Evaluation of PCR pncA-restriction fragment length polymorphism and PCR amplification of genomic regions of difference for the identification of M. bovis strains in lymph nodes cultures

BACKGROUND: A rapid accurate identification of Mycobacterium bovis is essential for surveillance purposes. OBJECTIVES: A PCR pncA-Restriction Fragment Length Polymorphism (RFLP) and a multiplex PCR based on the detection of 3 regions of difference (RD-PCR): RD9, RD4 and RD1 were evaluated for the identification of M. bovis in lymph nodes cultures, in Tunisia, during 2013–2015. METHODS: Eighty-two M. tuberculosis complex strains were identified using the biochemical tests, GenoType MTBC assay, PCR pncA-RFLP and RD-PCR. RESULTS: The PCR pncA-RFLP showed that 54 M. bovis strains, identified by GenoType MTBC, had a mutation at position 169 of pncA gene.
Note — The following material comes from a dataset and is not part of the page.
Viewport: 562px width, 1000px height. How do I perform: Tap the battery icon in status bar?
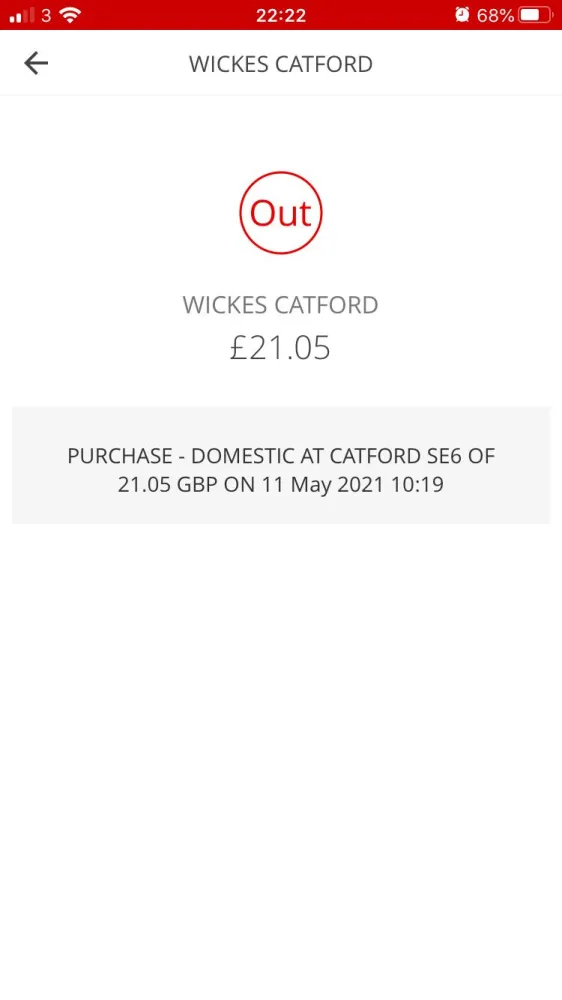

Twenty-eight strains did not show any mutation at this position 27 M. tuberculosis isolates and one M. caprae. The PCR pncA-RFLP had a sensitivity of 100.0% (95%CI: 93.3 -100.0) and a specificity of 100.0% (95%CI: 87.9–100.0) for identifying M. bovis. The RD-PCR showed that all M. bovis strains had the RD9 and RD4 deleted but presented RD1. RD-PCR also presented high sensitivity and specificity in detecting M. bovis strains (100.0%). CONCLUSIONS: PCR pncA-RFLP and RD-PCR represent very accurate and rapid tools to identify M. bovis. They can be easily implemented in each laboratory due to their low cost and easy use.